Allowing psychologists to perform medical, as opposed to psychological, examinations (Section 70577);
Allowing "licensed health practitioners" to order restraint of patients (Sections 70577, 71545, 72319,72461, 73409, 79315);
Implying that "licensed health practitioners" may assume overall responsibility of a psychiatric unit (Section 70577);
Substituting "licensed health practitioner" for "physician" as the health professional who has primary responsibility for coordinating care (Section70707);
Allowing admission, transfer, and discharge decisions to be made by "licensed health practitioners" (Sections 70717,70749, 70751, 70753, 71517, 71553, 72515,73517); and
Proposing changes that affect the self governance of medical staffs (Sections 70703, 70706, 71503).
I generally believe that, so long as the patients have obtained full disclosure and have properly consented to non-physicians overseeing their treatments, then doctors should not object. Granted, when it comes to certain medical matters, physicians are more extensively trained than nurses, PAs, and certainly psychologists, and are likely to make fewer mistakes or misdiagnoses (Similarly, most doctors would be fired on Day 1 for incompetence, if they tried to take over a nursing job). However, requiring a physician to coordinate care for every patient comes with other unique costs, which I'll expound upon in a future post.
The power to order "restraint" of a patient or to oversee psychiatric a psychiatric unit is more controversial. In such cases, the patients are either unable or unauthorized to make informed decisions about their care. Even physicians are potentially treating many patients without their consent, a phenomenon that should be tread with caution.
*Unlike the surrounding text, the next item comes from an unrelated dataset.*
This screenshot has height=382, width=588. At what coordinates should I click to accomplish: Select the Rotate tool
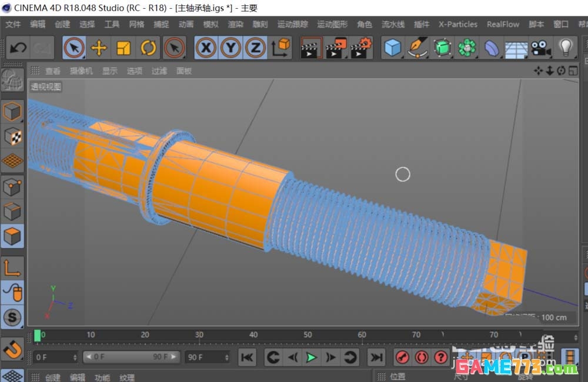(x=148, y=48)
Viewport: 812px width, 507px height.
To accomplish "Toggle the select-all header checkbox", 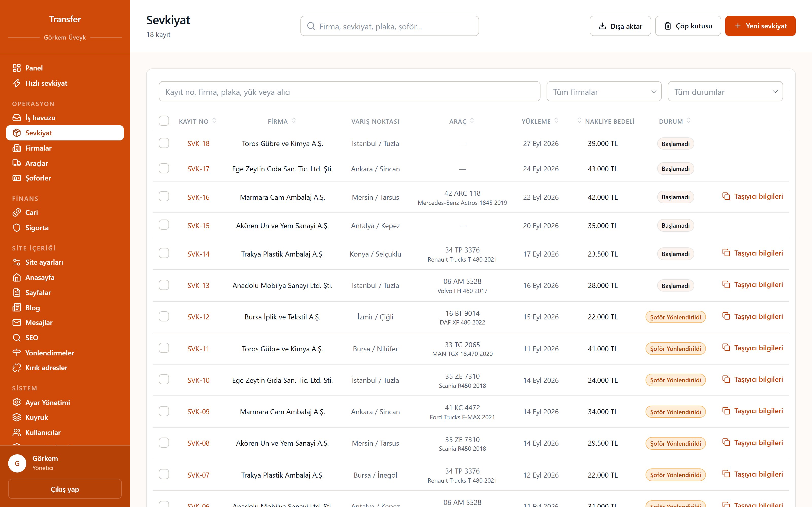I will [x=164, y=121].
Do we really want to expand the number of people with the power to control the movements of a dissenting patient?
Obviously, in an acutely dangerous situation, everyone from the lab tech and billing officer should be allowed to restrain a patient, until the situation is considered secure. But once we've insured every one's safety, we should do all we can to maximize patient autonomy. (I should note that, as much as I respect Thomas Szasz's views on medical paternalism toward psychiatric patients, I support restricting the movements of someone whom I suspect could soon harm someone. Many nurses have been attacked and severely injured in psych units, and preventing such incidents trumps personal liberty).
The CMA is a physicians' lobbying group, so their views on the issue matches the circumstances that would reduce physician competition. Their list of "talking points" include:
Ignores Physician Responsibility for Medical Care
As the most extensively trained health care professionals, physicians are the most qualified to coordinate medical care. The proposed amendments offer that a psychologist may perform medical examinations, not just psychological examinations. This extends activities to psychologists beyond the scope of their professional licensure.
Jeopardizes Patient Safety
By authorizing "licensed health practitioners" to make medical decisions such as ordering restraints and making transfer and discharge decisions, the Department of Public Health is failing to protect public safety and ignoring a number of federal and state laws. Physicians are trained to consider the array of physiological factors that may affect a patient's condition and the regulations should reinforce that authority rather than undermine it. Although CDPH does not regulate health practitioners, it does have a stake in assuring quality standards of care in licensed health facilities as a matter of public health.
Leads to Confusion in Medical Decision Making
The regulations remove specific references to physicians in various situations. The regulations allow a "licensed health care practitioner acting within the scope of his or her professional licensure" to oversee admission decisions and the coordination of patient care. This amendment is overly broad and offers no clarity as to which practitioners are actually responsible for these functions in health facilities. Leaving individual facilities to interpret these regulations and the scope of practice of the various health care providers operating in hospitals may lead to varying standards of care across the state that are also inconsistent with statutory restrictions.
Undercuts the Independence of Medical Staff Committees
The organized medical staff is responsible for the quality of medical care in inpatient facilities. California law has upheld this authority as a part of the prohibition on the corporate practice of medicine. Self-governance and independence in medical quality decision making are foundational to patient safety. The amendments to the regulations propose that the organized medical staff is "subject to the bylaws, rules and regulations of the hospital.
If anybody ends up reading this, what do you think? Do any of the CMA's arguments have merit?